- Work required
Nothing but the lines from the one containing "Where should I click to: Start" to the end of the records that follow should be transcribed, each exactly, with the pictures left out.

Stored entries

· · · ·

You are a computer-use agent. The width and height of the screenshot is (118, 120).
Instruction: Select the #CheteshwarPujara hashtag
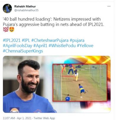(x=50, y=40)
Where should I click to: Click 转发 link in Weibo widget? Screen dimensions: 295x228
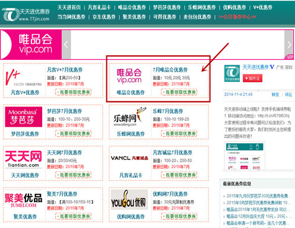275,95
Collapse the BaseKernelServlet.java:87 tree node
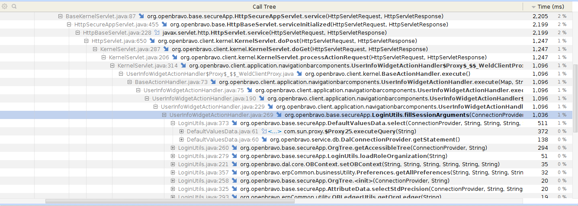 61,16
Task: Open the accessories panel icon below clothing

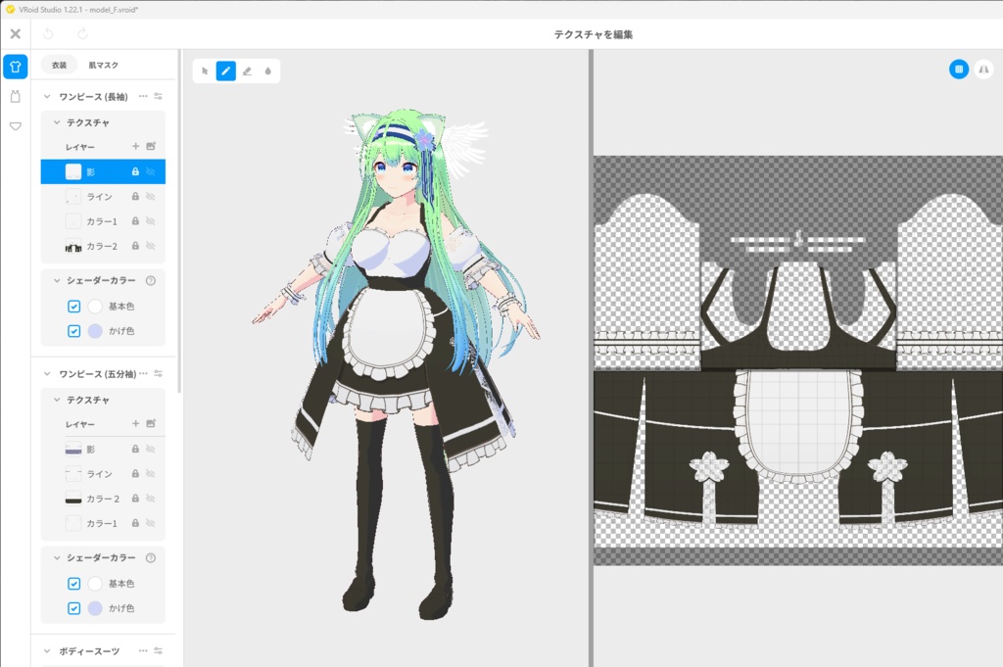Action: [x=16, y=97]
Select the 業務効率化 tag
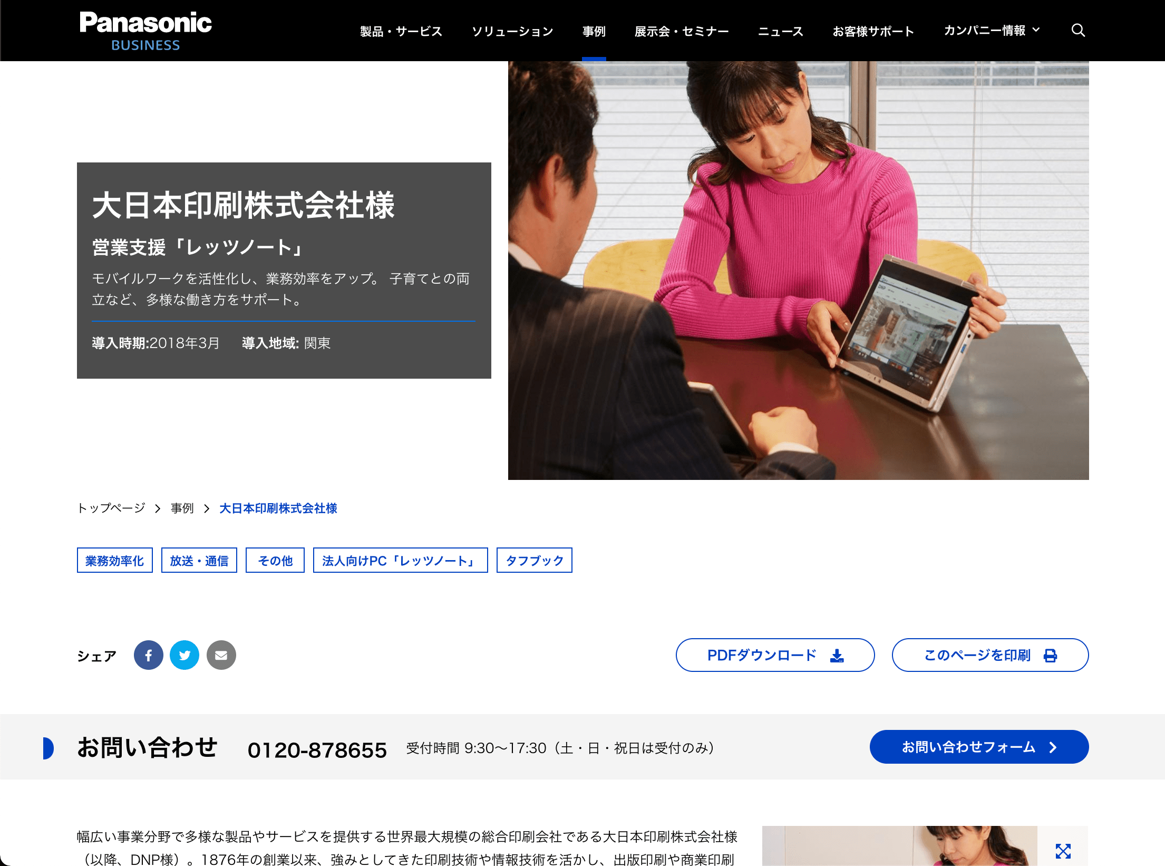 coord(115,560)
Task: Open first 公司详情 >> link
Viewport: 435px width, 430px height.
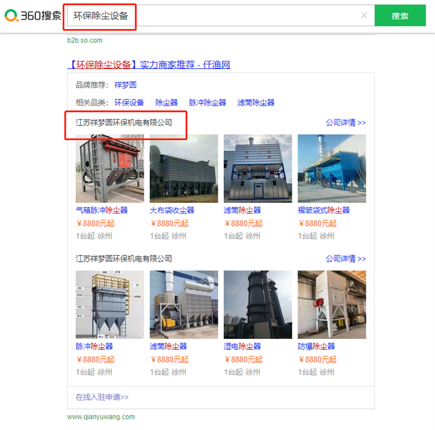Action: [346, 122]
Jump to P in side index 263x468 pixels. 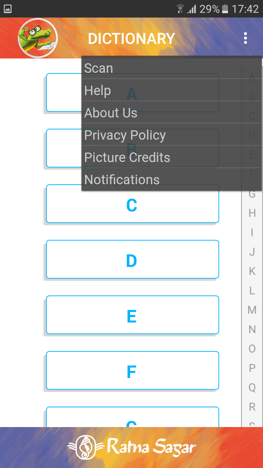point(252,368)
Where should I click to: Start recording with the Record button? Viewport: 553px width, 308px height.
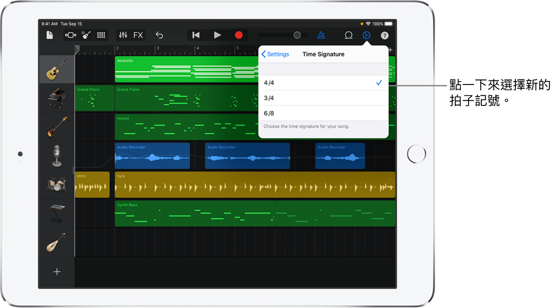click(x=239, y=35)
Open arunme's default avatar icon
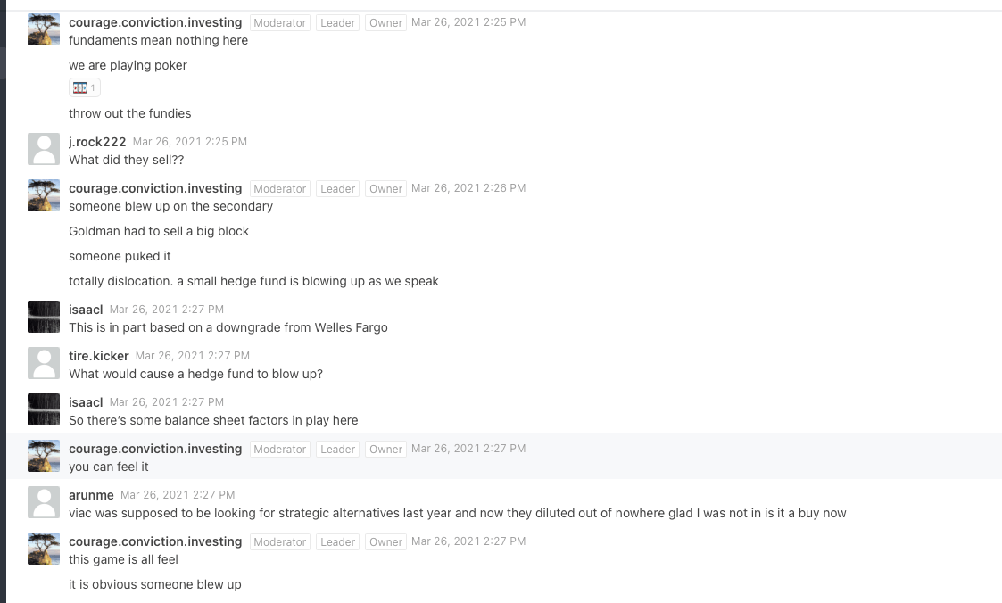The height and width of the screenshot is (603, 1002). (x=44, y=502)
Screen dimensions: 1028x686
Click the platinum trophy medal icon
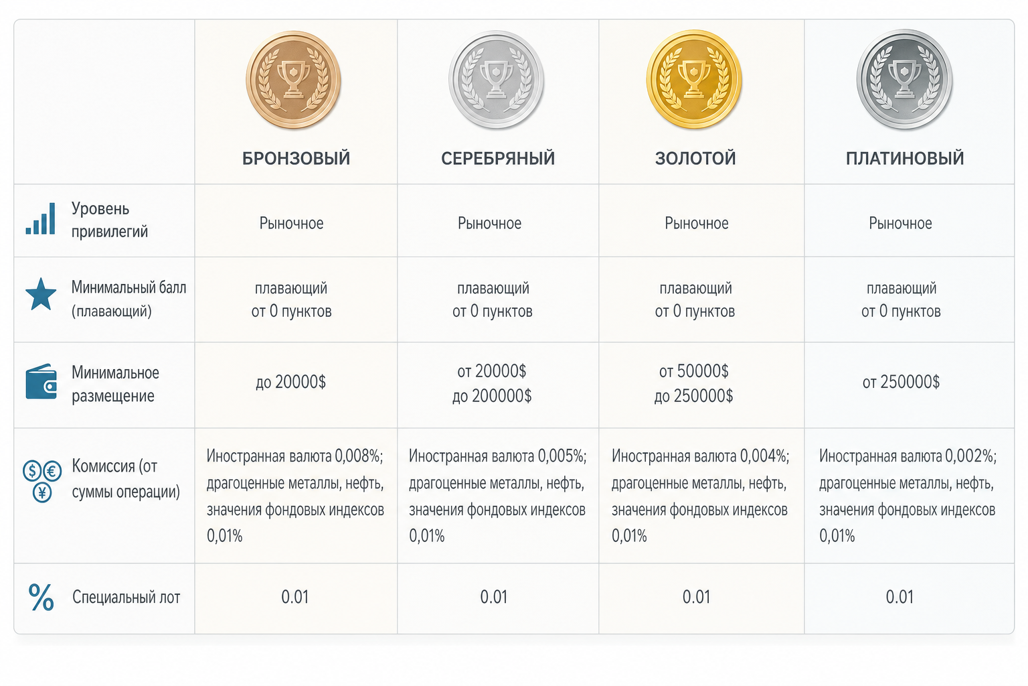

· · · ·

- Task result
Where should I click to: Start recording with the Record button? Viewport: 553px width, 308px height.
click(x=239, y=35)
Open arunme's default avatar icon
The height and width of the screenshot is (603, 1002). (x=44, y=502)
Screen dimensions: 1028x686
Click the platinum trophy medal icon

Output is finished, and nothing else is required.